WORK TASK: Your copy should start at the line with "The image size is (315, 197)." and end at the line with "Screen dimensions: 1060x736" in the data below. Transcribe only those lines, exactly, pictures excluded.

::::

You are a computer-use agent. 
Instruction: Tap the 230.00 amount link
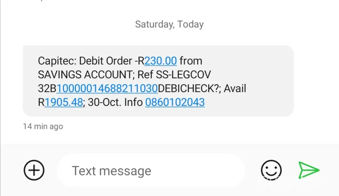[x=161, y=61]
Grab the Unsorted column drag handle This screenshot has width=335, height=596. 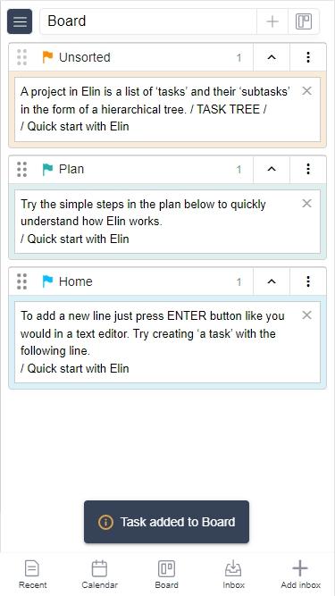click(x=22, y=57)
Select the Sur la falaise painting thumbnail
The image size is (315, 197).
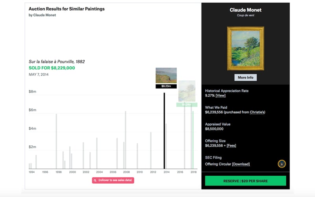click(x=166, y=75)
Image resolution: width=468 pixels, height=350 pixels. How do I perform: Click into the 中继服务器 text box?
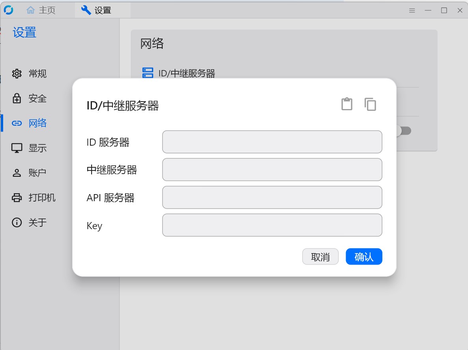(x=272, y=170)
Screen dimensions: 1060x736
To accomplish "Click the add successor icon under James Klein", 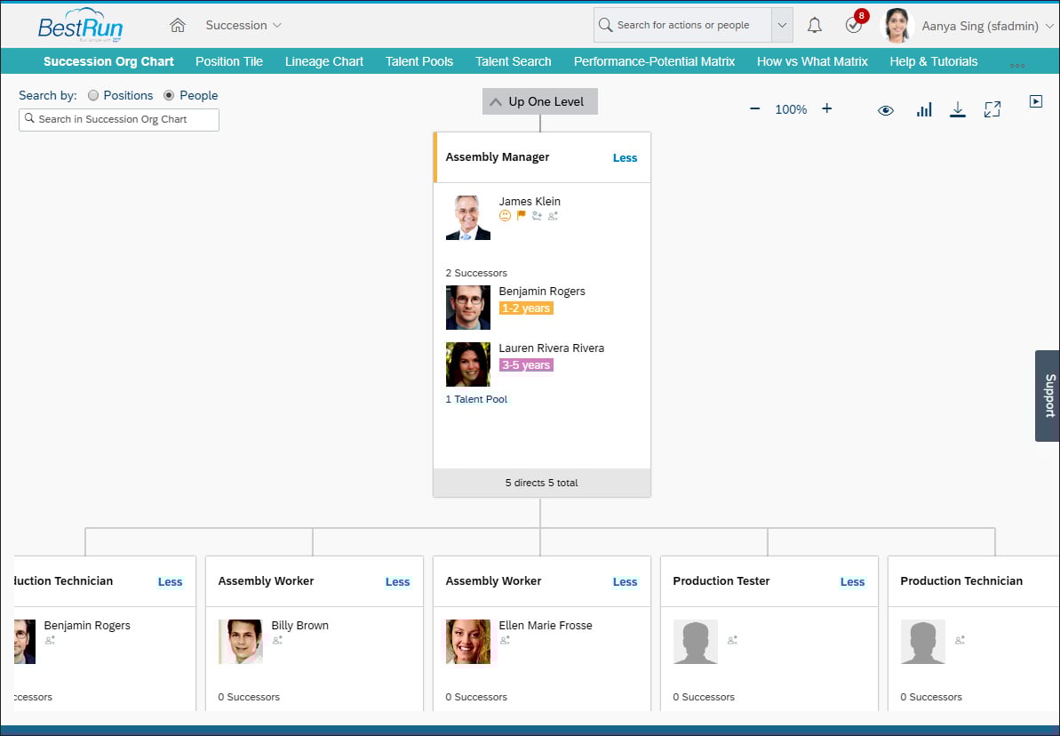I will [537, 216].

::::

RESPONSE:
The image size is (315, 197).
click(x=166, y=75)
Image resolution: width=468 pixels, height=350 pixels. How do I perform: Click into the 中继服务器 text box?
(x=272, y=170)
Screen dimensions: 1060x736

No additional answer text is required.